Study shows that AgRP neurons encode circadian feeding time in mice

Animals and humans follow specific daily patterns known as circadian rhythms, which naturally prompt their bodies to sleep, wake up, eat and have other physiological responses at specific times. The disruption of these rhythms can have adverse effects on both their health and psychological well-being.

Neuroscientists have been trying to understand the neural underpinnings of circadian rhythms for decades, as this could help to devise more effective treatments for mental health disorders characterized by the disruption of normal sleeping or eating patterns.

A paper by researchers at University of Iowa and Yeditepe University, published in Nature Neuroscience, identified a class of neurons that could encode the times at which mice, and potentially other mammals, regularly eat.
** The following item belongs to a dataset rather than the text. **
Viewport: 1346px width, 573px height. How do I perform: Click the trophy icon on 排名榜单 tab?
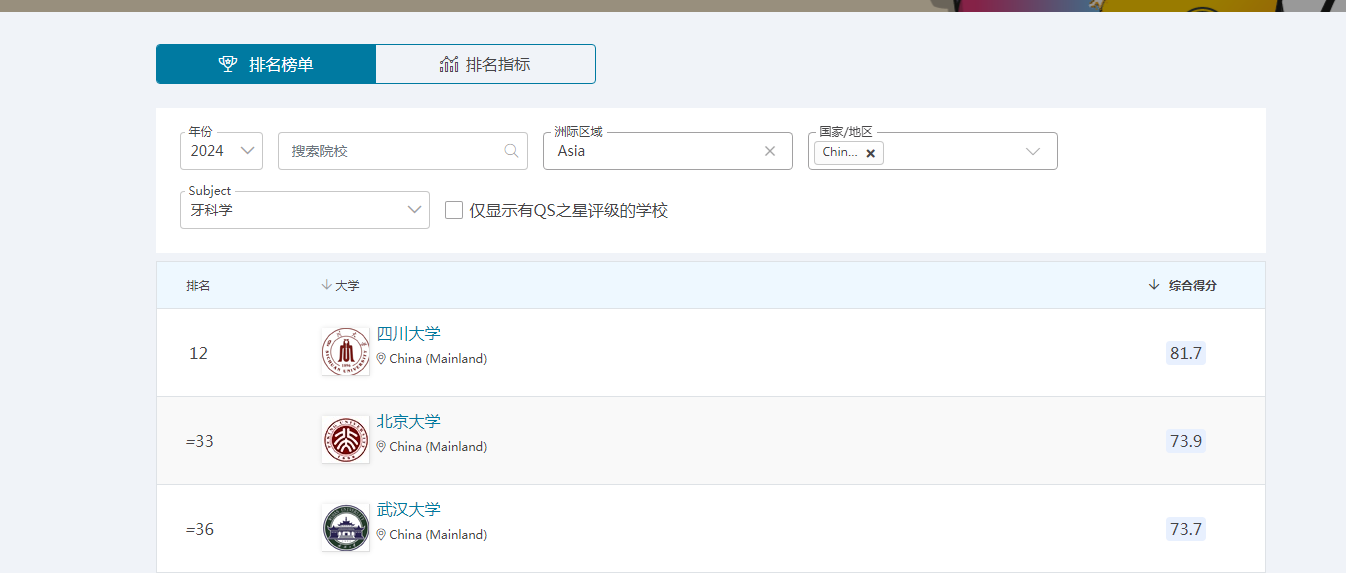[228, 64]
"We used to think that hunger slowly creeps in as available energy resources diminish over time," Deniz Atasoy, one of the researchers who carried out the study, told Medical Xpress.

"Since AgRP neurons are one of the master regulators of hunger responses in the brain, we expected them to show an activity pattern like this, i.e. slowly increased firing rate as we get hungrier. This is also what you would expect from a classical 'homeostatic' regulation such that any deviation from determined values, but in this case, available nutrients such as glucose would trigger behavioral and physiological changes to counter this to bring these values back to a set point."

The primary objective of the study by Atasoy and his colleagues was to investigate the role of AgRP neurons in regulating feeding time, through a series of experiments carried out on living mice. Many previous studies focusing on hunger-regulating neurons were partly limited and did not paint a clear picture of their function.

"Previous efforts investigating the function of hunger-regulating neurons function were limited to very short time scales like minutes, whereas hunger physiology operates over hours and even days," Atasoy explained.

"Monitoring the activity of a defined set of neurons, in this case hypothalamic AgRP neurons, for days is technically challenging, and we managed this using a technique called fiber photometry on mice. This approach is based on making the neuron population of interest literally fluorescent when they become active."

The researchers subsequently placed a tiny probe in proximity to the AgRP neurons that they had made fluorescent using fiber photometry. This allowed them to pick up and monitor their activity, based on the light signals produced when the neurons started firing.

These experiments allowed Atasoy and their colleagues to detect when the mice felt the urge to eat, observing the activity of the AgRP neurons around that time. Contrary to theoretical predictions, their findings suggest that AgRP neurons do not work as a homeostat (i.e., firing when energy is low and ceasing their activity once the mice finish eating).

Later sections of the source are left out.